Book Read Free

ROOK AND RAVEN: The Celtic Kingdom Trilogy Book One

Page 25

by Julie Harvey Delcourt


  In the parlor that Jessamy had designed to match her mother’s own sitting room back at Pemberly, David was ransacking the satchel he’d brought back downstairs. The journals could be a fount of information and it was time someone told Jessy the truth about her parent’s activities as agents for Celtica and England. She had already told him the nearly heart stopping news that what appeared to be the treasury of Celtica was sitting in a bank vault in London. No one had ever been sure if it had been taken by Ulrich or stolen never to be seen again. The jewels of that treasury were legendary and none had ever shown up anywhere in Europe in all the years since the coup.

  As far as the journals were concerned he felt they should be Jessy’s to read as they seemed to be more personal diary than business. He was uncomfortable with prying into the private life of a lady he had loved and respected as a second mother. Who knew what kind of personal details there might be? But in honesty, there were too many that needed to be read too quickly and when there was time they would have to be divided up for studying.

  Jessy hung over him nearly mad with anticipation now that she had recovered her nerves, helped by the stiff glass of brandy David had nearly forced down her throat. She actually felt a bit tipsy but much warmer if a bit fuzzier headed. At least her legs had stopped shaking and she had snapped that parasol over her knee and thrown it into the fire. When the black blood

  (and what she tried to ignore was brain matter and eye bits) had hit the flames it had spit as if the fire would vomit it back out. She had stepped back quickly to avoid sparks setting her skirts on fire and had to stamp out the ones that managed to land on the carpet.

  “For the third time Jessy! I am not opening the boxes until Sebastian is here to do it!”

  “But why him? What does he have to do with any of this? In fact if this is all about Celtica and things belonging to the House of Llyr the last person to know about this should be someone related to the people that took the throne!” She nearly stamped her feet in frustration.

  “Do you trust me or not? If you don’t then I am not sure why you sent for me,” he said sternly only to see her stick her tongue out at him like a five year old. “That’s him coming now and you have every reason to trust him my girl. Can you not listen to your heart again for goodness sake?!” he said exasperated just as the double doors swung open.

  “All locked up Mick?” Sebastian asked over his shoulder as he entered.

  “Aye locked and loaded my lord. No one getting in this house without a few bullet holes to pay for it,” Jessy could hear the respect in Mick’s voice and felt a momentary irritation. This was her home and her people and, despite what had happened between them last night, she wasn’t wild about his involvement here. In fact she had rather thought to have some time to digest exactly what had happened, why she had let it happen and her fingers nervously touched the comb that had stayed in her hair when every other pin had been knocked loose.

  Sebastian strode into the room and, before she could even think to move out of the way, found herself lifted off her feet and soundly kissed. He set her down gasping and suffused with an undeniable sense of pleasure, while she saw Birdie trying to hide a smile from the chair she sat in by the fireplace.

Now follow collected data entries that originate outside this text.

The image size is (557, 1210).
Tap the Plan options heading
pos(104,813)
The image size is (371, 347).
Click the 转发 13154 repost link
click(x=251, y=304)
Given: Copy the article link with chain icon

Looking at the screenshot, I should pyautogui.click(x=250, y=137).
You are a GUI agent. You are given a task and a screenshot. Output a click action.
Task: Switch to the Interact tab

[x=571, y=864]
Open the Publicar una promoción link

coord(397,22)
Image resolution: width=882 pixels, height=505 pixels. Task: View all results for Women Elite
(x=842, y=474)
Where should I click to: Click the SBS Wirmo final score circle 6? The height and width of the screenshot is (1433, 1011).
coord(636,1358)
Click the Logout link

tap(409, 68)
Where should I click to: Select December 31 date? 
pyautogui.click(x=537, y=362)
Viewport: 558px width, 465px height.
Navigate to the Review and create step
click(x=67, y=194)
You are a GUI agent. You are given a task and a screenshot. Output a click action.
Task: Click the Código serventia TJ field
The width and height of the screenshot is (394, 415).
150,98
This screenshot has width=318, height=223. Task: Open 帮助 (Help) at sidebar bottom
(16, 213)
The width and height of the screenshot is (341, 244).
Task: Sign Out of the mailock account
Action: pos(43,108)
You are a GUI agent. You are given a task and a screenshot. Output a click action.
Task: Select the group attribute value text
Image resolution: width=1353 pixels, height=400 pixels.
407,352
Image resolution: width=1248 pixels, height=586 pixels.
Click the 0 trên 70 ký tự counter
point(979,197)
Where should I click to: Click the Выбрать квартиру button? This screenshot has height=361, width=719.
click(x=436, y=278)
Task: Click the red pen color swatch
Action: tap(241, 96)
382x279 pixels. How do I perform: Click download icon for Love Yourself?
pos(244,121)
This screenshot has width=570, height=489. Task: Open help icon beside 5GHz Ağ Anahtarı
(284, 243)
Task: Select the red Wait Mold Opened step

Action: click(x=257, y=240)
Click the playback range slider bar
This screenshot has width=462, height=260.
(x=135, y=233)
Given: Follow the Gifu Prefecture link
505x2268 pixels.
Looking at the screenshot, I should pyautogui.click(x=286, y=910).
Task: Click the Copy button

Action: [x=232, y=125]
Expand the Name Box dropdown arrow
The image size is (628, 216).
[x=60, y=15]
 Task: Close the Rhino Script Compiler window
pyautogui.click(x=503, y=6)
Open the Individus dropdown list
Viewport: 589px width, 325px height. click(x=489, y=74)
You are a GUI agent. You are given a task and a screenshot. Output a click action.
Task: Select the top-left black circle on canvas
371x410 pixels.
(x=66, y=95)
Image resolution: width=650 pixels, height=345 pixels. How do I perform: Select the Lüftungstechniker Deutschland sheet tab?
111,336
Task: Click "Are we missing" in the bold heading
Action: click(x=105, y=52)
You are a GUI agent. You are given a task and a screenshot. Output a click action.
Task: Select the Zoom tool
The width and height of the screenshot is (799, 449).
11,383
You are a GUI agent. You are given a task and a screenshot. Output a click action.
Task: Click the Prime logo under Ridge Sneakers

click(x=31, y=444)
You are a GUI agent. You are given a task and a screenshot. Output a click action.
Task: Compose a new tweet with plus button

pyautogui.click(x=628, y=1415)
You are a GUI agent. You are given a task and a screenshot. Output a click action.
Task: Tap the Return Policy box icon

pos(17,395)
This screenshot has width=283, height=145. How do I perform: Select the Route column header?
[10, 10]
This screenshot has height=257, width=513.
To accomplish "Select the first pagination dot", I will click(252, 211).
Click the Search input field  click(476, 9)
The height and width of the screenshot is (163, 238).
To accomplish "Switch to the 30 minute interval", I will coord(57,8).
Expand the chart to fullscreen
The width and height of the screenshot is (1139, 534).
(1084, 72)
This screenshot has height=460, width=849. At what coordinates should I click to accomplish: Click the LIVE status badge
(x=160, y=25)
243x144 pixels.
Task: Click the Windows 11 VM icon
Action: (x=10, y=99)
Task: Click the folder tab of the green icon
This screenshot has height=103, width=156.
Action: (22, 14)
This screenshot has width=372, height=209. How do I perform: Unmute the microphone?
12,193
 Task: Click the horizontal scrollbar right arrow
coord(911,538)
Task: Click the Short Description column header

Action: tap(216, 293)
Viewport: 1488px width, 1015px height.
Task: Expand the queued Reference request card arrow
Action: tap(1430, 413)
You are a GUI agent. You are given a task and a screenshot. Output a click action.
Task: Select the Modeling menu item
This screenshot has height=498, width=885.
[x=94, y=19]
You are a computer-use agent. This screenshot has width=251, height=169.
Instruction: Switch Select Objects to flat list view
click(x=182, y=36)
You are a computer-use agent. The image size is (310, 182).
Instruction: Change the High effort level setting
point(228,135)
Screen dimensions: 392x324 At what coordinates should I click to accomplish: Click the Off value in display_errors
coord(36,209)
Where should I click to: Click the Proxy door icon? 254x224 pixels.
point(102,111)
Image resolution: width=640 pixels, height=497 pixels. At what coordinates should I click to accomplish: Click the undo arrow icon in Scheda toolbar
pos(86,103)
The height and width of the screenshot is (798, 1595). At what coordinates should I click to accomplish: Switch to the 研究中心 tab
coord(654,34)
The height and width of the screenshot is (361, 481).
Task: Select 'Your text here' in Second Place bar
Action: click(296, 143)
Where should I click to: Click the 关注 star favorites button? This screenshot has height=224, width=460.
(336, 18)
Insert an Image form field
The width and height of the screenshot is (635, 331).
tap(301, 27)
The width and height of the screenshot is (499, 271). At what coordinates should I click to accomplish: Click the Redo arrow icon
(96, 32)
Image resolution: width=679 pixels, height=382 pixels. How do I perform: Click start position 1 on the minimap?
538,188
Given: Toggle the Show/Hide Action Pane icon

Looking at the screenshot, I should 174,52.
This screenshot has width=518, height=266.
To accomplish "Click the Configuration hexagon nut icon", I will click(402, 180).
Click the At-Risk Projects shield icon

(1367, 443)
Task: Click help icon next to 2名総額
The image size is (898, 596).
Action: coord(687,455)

  “Parasol Jess? Really?” he eyed her like he wanted to shake her and she tried to take a step further back, only to be pulled close again and see his smile when he spied the comb in her hair.

  “It was all I had and it worked,” she said tartly.

  Then he startled her further by saying “I understand you are better armed now. Use a pistol next time if there is one. I think the chances of being successful with a parasol may be limited. You’re a dead shot and it would make me feel a lot better. I’ll make sure you have silver coated bullets from now on.” He saw her eyes go wide at that.

  Sebastian let go of her and turned to stare at the satchel suspiciously. It was hard to imagine what Clara Baroness Pemberton could have possibly left for her daughter that could get her killed despite what he knew now about the work the Baron and Baroness had continued to do on Celtica’s behalf. They had certainly never planned to both be dead and their daughter in the dark and unprotected by either of them. He wondered, briefly, if they would have ever told her about their work and if this bank box had been the unfortunate back up plan, now left as a troubling legacy for Jessy.

  “Anything else I should know before we dig in?”

  “David he is a Viking who has spent the last seven years living with Ulrich and the Black Axes,” she saw the injured glare from Sebastian and was hit with guilt, “I just don’t think this is a good idea,” Jessy protested more weakly.

  She saw David and Sebastian exchange a loaded look.

  ‘Tell her now Sebastian. It’s too late to worry about secrecy don’t you think? She needs you, we need you, and until you sort this out she’s just going to continue to fuss. The plan has gone to rot and obviously you two decided you didn’t need to have full disclosure before resuming your… relationship… so just tell her,” David sighed in exasperation.

  Sebastian took a swing about the room before coming to stand before her. “Sit down Jess,” he ordered.

  “Why should I?” she demanded.

  ‘Oh stop being so bloody minded and sit!” and with a hand on her head shoved her into the chair behind her. How like him! She fumed and had to repress an urge to kick him in the shin.

  “Your parents were agents. When your grandparents took the position with the Embassy to Celtica with Tamworth’s father your grandfather was more than just an undersecretary for the Embassy. He was placed to keep an eye on certain movements and interactions. We already knew something was in the wind and there had been intercepted letters between the French and Ulrich and the Gooar. It was his job to find out the lay of the land.”

  He looked to see if she had any ideas about interrupting him but, she seemed struck dumb, so he hurried on before she found her voice back.

  “Your parents, young as they were, took over the work when your grandfather was killed in the initial coup and found themselves strongly allying with Celtica. Largely it was through fears that the English families here with strong Black Axe blood ties could end up working to support the Viking takeover of Celtica and their alliance with Napoleon. When it all went bad and the Llyr’s lost the throne, your mother and father managed to make it back to England. It was nothing but strange happenstance however that my family, Viking allied, and yours with Celtica, were neighbors. But it worked out as they were especially tasked with keeping an eye on my dear mother. You need to understand I only learned this very recently, since I have been away.”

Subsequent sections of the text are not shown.